Given information.
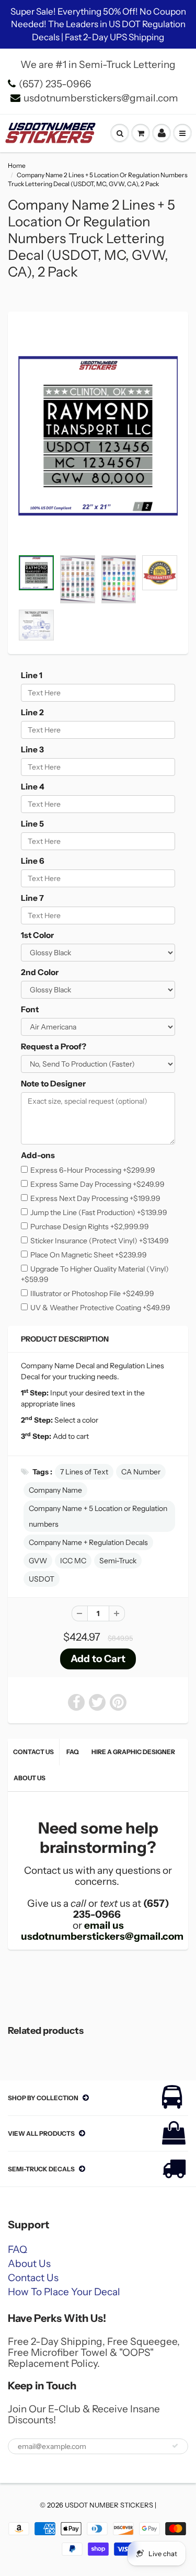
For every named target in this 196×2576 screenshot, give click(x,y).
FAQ (72, 1752)
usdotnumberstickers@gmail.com (101, 98)
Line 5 (32, 824)
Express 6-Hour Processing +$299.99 (92, 1170)
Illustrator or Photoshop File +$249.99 (92, 1293)
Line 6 (32, 861)
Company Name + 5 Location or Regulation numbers (98, 1516)
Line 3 (32, 749)
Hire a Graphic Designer (133, 1752)
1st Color (37, 935)
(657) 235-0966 (55, 84)
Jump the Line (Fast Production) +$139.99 (98, 1212)
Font (30, 1009)
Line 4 (32, 787)
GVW (38, 1560)
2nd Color (40, 972)
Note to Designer (53, 1084)
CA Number (140, 1471)
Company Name (55, 1490)
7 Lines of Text (84, 1471)
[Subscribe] (175, 2445)
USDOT (41, 1579)
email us (104, 1925)
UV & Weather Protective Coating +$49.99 (100, 1307)
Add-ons (38, 1155)
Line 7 (32, 898)
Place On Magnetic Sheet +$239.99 (88, 1255)
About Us (29, 1778)
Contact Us (33, 1752)
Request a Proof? (53, 1046)
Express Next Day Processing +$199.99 (95, 1198)
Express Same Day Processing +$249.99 (97, 1184)
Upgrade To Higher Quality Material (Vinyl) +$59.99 (95, 1274)
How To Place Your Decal (64, 2292)
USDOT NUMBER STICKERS (109, 2505)
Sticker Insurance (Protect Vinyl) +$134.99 (99, 1240)
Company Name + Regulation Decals (88, 1542)
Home (17, 165)
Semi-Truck (117, 1560)
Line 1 (31, 675)
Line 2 (32, 712)
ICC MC (73, 1560)
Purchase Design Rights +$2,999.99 (89, 1226)
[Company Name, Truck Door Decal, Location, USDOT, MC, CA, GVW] (98, 436)
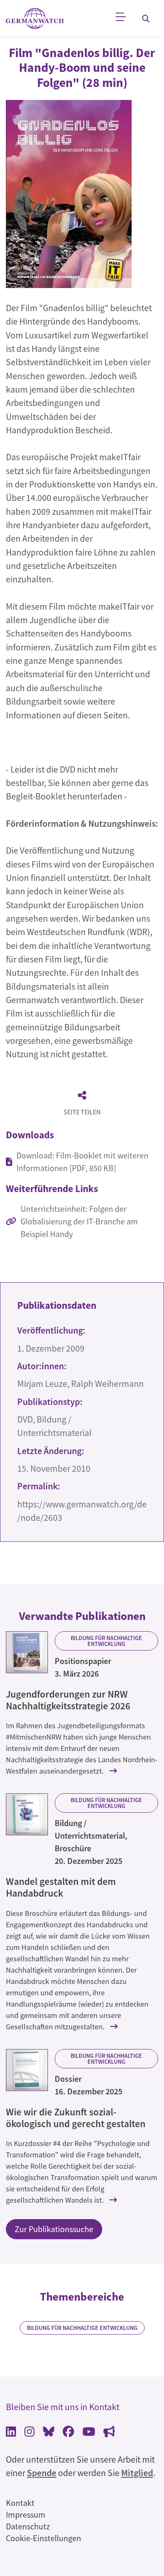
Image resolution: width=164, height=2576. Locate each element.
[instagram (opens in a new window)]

What the exercise asks.
Pull every line that holds the string "Express" out of the records.

Written reply.
Express 6-Hour Processing +$299.99 (92, 1170)
Express Next Day Processing +$199.99 (95, 1198)
Express Same Day Processing +$249.99 (97, 1184)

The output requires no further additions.